Work to be completed:
Which lines below fall between the one containing "Volunteer Interests (73, 1571)" and the one containing "(Buy new copy"? Repeat them exactly, counting both of those lines, and add nothing else.

[Opening Data to use section]

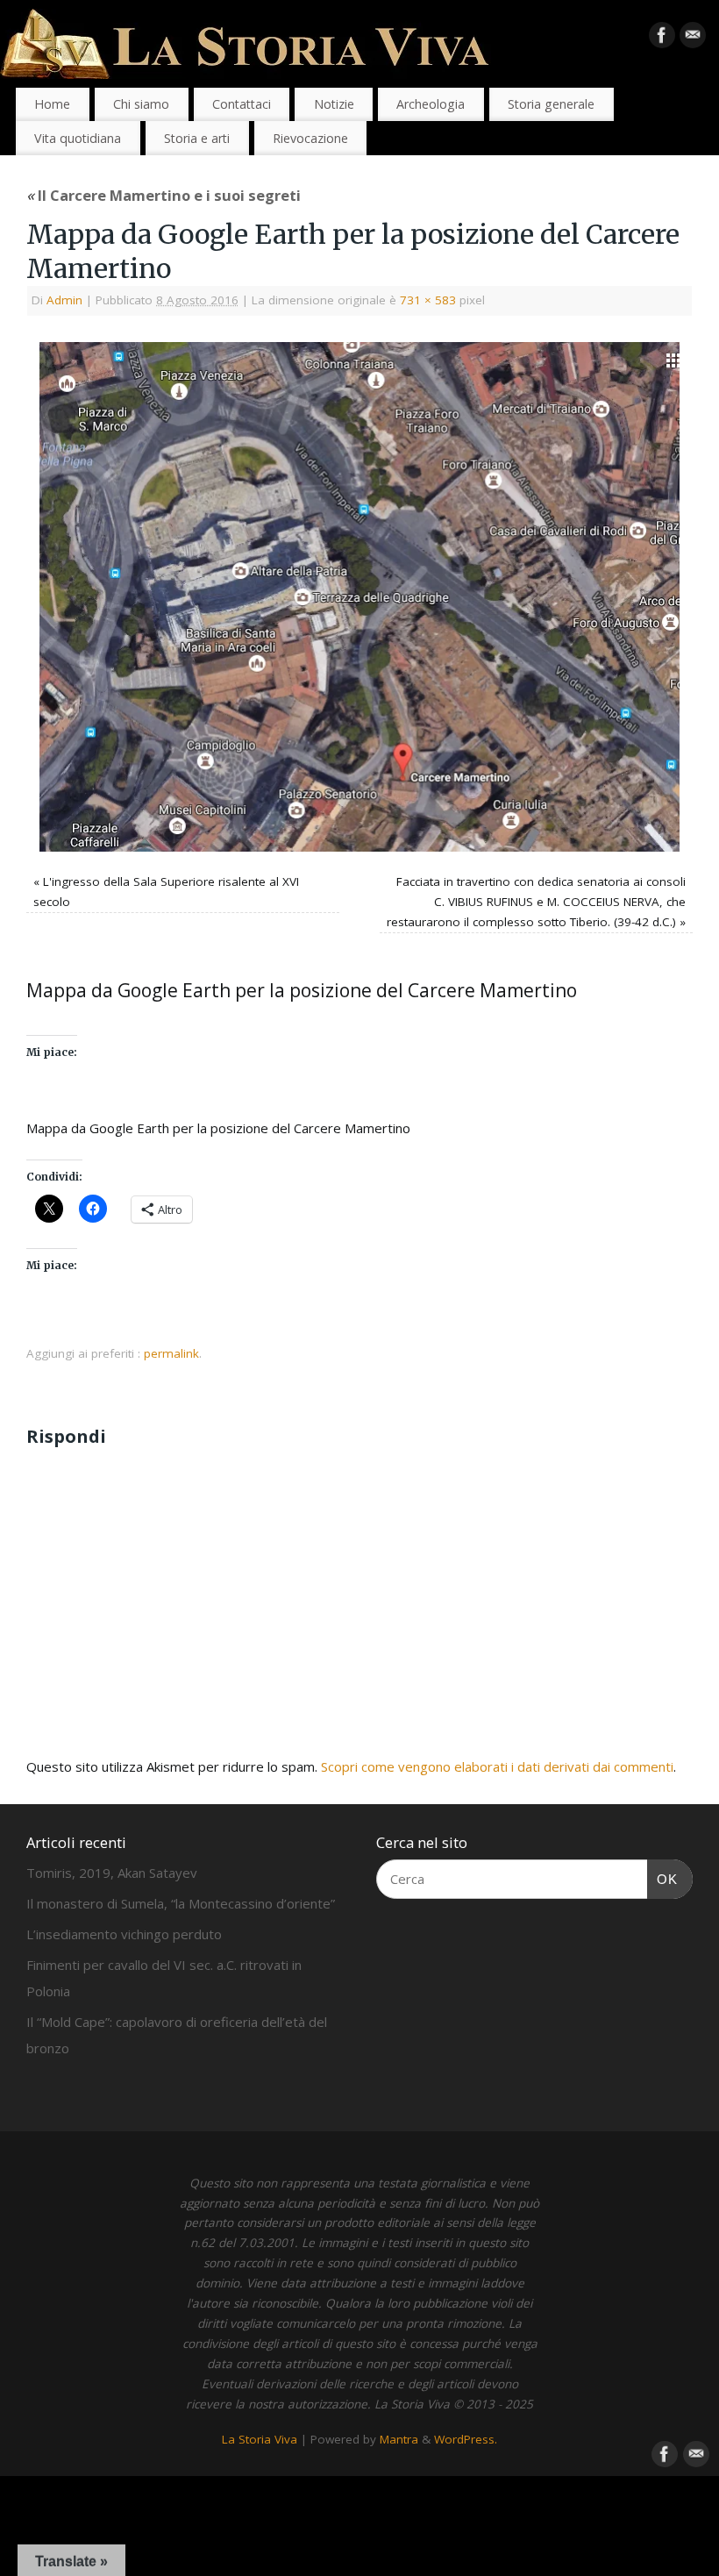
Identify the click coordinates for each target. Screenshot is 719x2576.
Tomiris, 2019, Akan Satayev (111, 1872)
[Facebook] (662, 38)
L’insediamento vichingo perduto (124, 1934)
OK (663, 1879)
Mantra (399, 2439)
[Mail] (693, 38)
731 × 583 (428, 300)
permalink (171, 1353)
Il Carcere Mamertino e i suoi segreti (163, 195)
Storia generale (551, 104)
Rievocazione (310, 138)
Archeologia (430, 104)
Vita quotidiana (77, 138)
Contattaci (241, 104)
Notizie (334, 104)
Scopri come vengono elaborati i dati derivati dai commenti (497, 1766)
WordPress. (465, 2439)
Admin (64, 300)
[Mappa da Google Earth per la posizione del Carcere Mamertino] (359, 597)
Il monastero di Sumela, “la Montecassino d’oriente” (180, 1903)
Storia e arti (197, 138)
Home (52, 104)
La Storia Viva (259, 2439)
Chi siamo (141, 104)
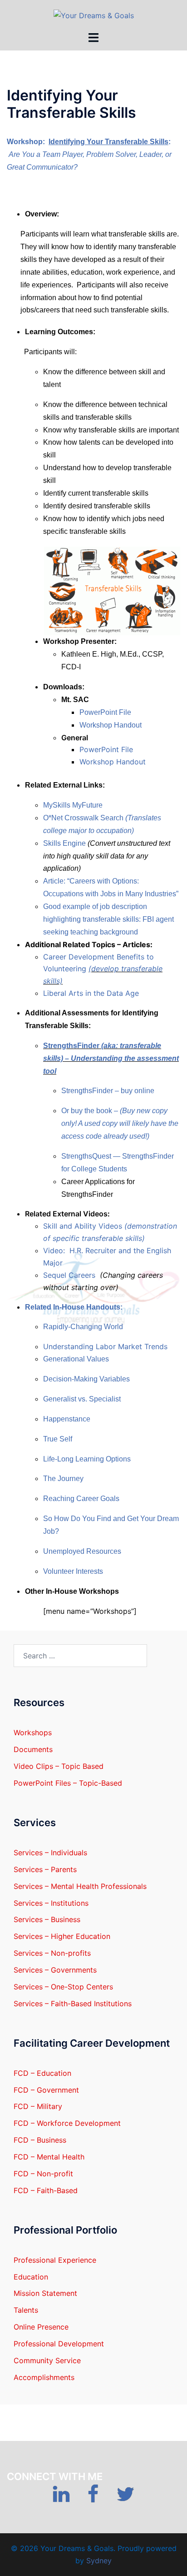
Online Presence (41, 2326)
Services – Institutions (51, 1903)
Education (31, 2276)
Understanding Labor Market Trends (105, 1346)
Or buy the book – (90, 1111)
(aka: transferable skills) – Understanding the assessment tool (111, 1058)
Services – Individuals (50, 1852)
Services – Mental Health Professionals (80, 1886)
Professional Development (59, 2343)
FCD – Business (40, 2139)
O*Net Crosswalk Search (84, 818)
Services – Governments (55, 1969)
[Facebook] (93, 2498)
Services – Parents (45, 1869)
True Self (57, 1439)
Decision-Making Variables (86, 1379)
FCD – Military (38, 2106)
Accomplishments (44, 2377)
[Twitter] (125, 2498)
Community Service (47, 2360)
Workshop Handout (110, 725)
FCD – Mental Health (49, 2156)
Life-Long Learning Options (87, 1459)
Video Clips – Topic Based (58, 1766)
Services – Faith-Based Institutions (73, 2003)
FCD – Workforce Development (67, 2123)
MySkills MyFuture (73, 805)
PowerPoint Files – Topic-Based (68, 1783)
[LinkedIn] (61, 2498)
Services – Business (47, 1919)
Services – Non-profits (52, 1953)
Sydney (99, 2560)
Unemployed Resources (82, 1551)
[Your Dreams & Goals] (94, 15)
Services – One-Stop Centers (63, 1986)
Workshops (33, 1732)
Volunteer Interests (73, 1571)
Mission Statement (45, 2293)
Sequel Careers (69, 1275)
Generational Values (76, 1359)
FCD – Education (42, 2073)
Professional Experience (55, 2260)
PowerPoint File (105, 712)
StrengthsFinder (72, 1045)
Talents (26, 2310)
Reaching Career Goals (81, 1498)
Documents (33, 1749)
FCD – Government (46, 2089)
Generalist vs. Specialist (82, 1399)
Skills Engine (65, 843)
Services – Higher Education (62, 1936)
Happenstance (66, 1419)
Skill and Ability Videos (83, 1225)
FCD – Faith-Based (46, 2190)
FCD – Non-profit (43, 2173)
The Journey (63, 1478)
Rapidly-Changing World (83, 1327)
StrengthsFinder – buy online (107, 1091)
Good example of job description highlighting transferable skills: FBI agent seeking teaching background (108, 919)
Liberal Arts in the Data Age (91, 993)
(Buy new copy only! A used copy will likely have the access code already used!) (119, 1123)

[Closing Data to use section]
[Opening Data to use section]

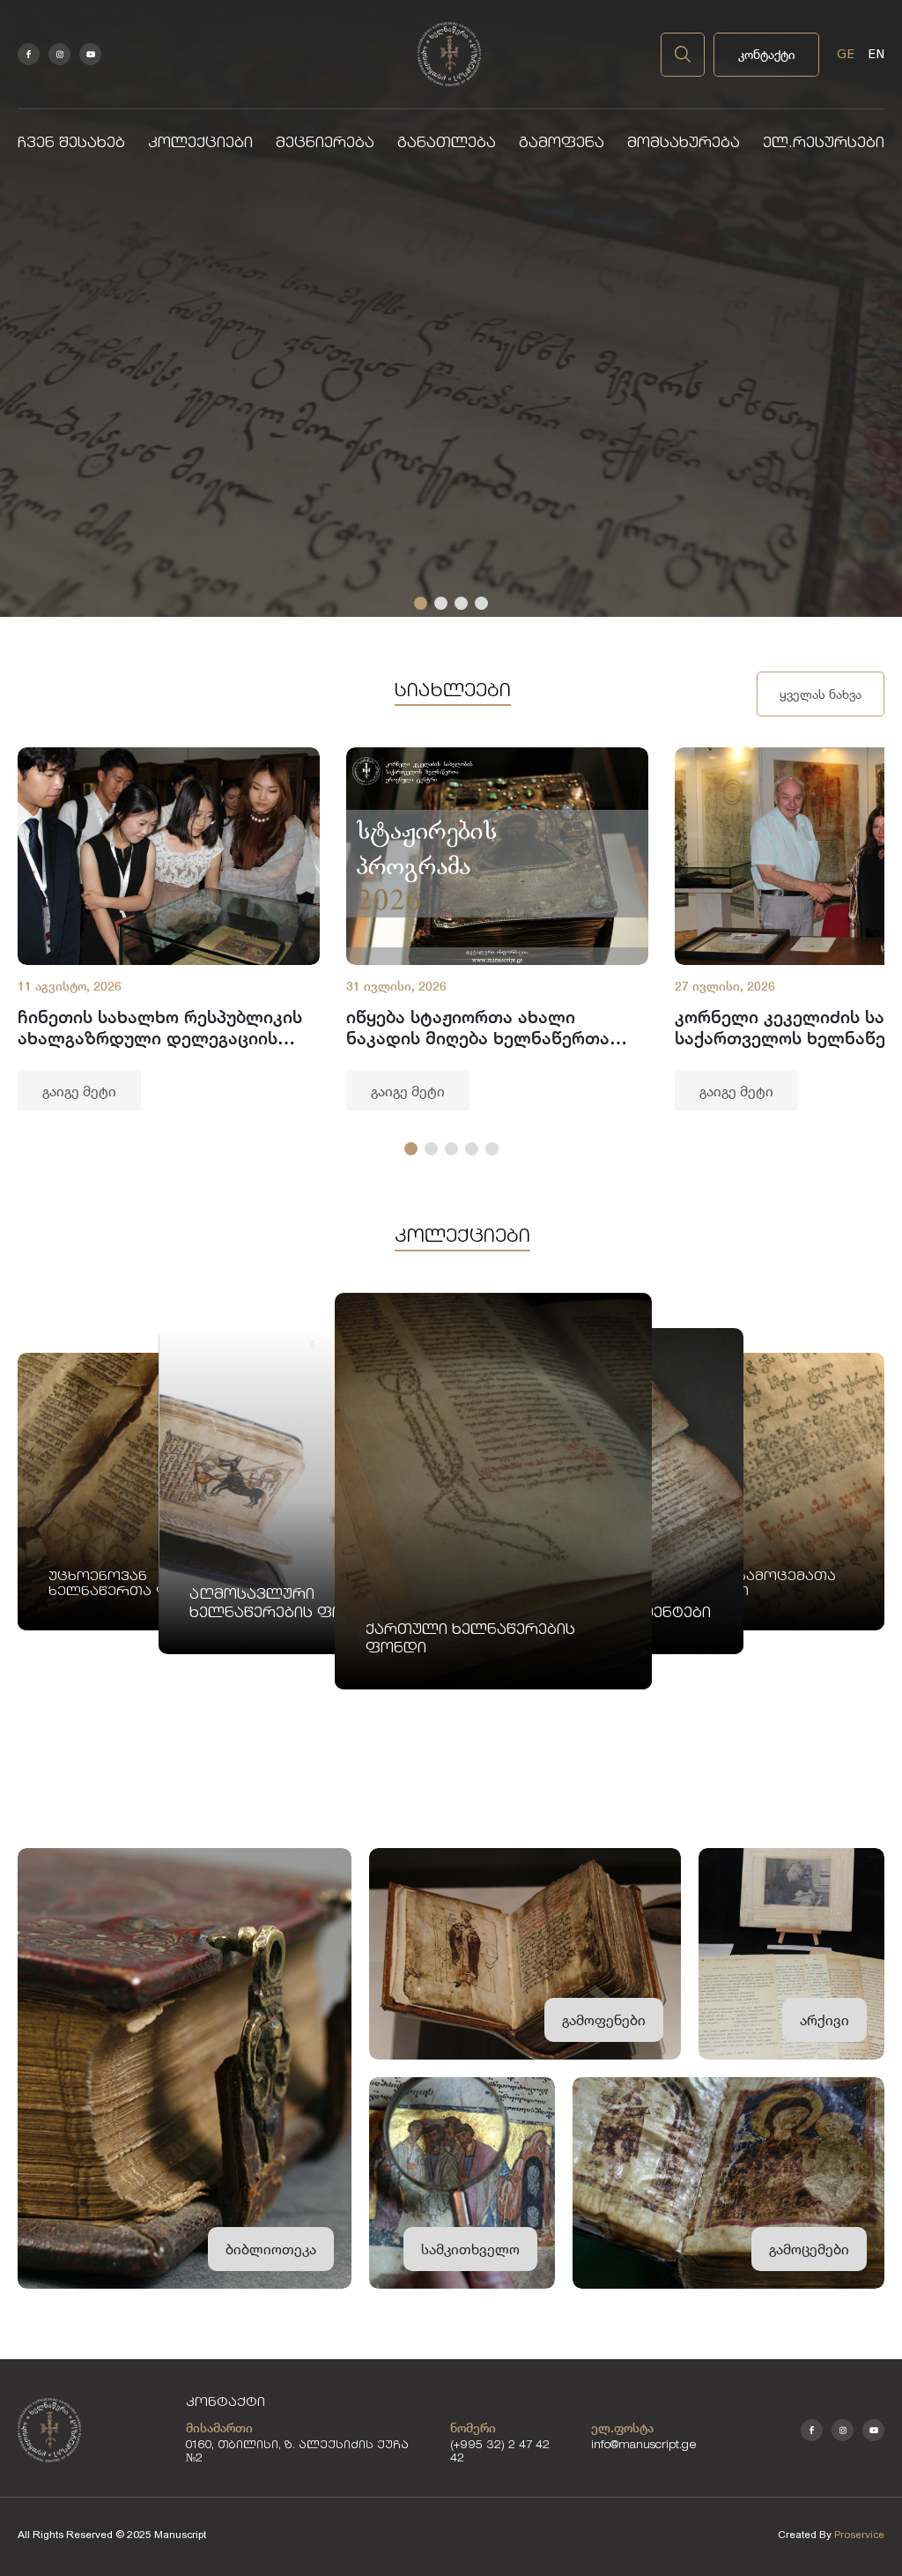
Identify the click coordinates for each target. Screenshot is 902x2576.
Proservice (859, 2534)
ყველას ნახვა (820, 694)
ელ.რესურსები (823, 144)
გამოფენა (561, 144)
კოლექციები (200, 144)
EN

[Closing Data to use section]
[Opening Data to use section]

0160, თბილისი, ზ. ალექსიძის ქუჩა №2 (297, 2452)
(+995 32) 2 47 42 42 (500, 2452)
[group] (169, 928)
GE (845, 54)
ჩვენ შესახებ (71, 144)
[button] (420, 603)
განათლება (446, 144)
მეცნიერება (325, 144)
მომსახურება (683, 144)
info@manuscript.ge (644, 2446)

[Closing Data to use section]

Task solution:
Volunteer Interests (73, 1571)
Mission Statement (45, 2293)
Sequel Careers (69, 1275)
Generational Values (76, 1359)
FCD – Education (42, 2073)
Professional Experience (55, 2260)
PowerPoint File (105, 712)
StrengthsFinder (72, 1045)
Talents (26, 2310)
Reaching Career Goals (81, 1498)
Documents (33, 1749)
FCD – Government (46, 2089)
Generalist vs. Specialist (82, 1399)
Skills Engine (65, 843)
Services – Higher Education (62, 1936)
Happenstance (66, 1419)
Skill and Ability Videos (83, 1225)
FCD – Faith-Based (46, 2190)
FCD – Non-profit (43, 2173)
The Journey (63, 1478)
Rapidly-Changing World (83, 1327)
StrengthsFinder – buy online (107, 1091)
Good example of job description highlighting transferable skills: FBI agent seeking teaching background (108, 919)
Liberal Arts in the Data Age (91, 993)
(Buy new copy only! A used copy will likely have the access code already used!) (119, 1123)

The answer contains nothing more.